* _Problem description_
Once the line with "Viewport: 841px width, 523px height." is found in the entries below, repeat that line and every one after it exactly, ending at the last.

Collection entries:
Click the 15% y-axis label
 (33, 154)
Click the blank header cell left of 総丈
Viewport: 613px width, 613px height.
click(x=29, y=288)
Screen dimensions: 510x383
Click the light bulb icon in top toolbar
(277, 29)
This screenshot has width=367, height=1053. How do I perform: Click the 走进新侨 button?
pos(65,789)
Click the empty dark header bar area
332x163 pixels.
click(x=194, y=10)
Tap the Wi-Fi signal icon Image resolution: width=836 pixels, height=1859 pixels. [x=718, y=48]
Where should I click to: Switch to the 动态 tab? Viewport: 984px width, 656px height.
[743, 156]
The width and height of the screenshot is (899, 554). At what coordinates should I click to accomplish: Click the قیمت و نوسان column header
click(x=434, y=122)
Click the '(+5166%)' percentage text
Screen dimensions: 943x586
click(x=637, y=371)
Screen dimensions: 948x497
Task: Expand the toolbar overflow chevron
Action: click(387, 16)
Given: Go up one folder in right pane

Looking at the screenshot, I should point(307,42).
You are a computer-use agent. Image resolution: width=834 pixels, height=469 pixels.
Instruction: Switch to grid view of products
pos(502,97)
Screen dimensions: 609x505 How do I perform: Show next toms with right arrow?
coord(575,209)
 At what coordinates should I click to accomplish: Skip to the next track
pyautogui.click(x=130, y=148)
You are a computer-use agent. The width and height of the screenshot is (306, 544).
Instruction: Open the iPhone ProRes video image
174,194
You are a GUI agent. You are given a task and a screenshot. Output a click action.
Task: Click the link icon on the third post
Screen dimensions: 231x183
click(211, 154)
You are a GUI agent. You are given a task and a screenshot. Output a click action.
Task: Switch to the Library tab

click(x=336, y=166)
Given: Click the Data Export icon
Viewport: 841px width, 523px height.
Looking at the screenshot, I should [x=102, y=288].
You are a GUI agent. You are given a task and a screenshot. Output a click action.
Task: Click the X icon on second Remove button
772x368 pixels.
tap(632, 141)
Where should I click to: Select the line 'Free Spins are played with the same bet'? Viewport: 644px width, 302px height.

* _Exercise result_
Viewport: 841px width, 523px height.
Looking at the screenshot, I should [x=102, y=288].
You are a GUI agent. You are given a task and a screenshot. Output a click action.
Task: Click the X icon on second Remove button
772x368 pixels.
tap(632, 141)
Where should I click to: Select the line 'Free Spins are played with the same bet'? Viewport: 644px width, 302px height.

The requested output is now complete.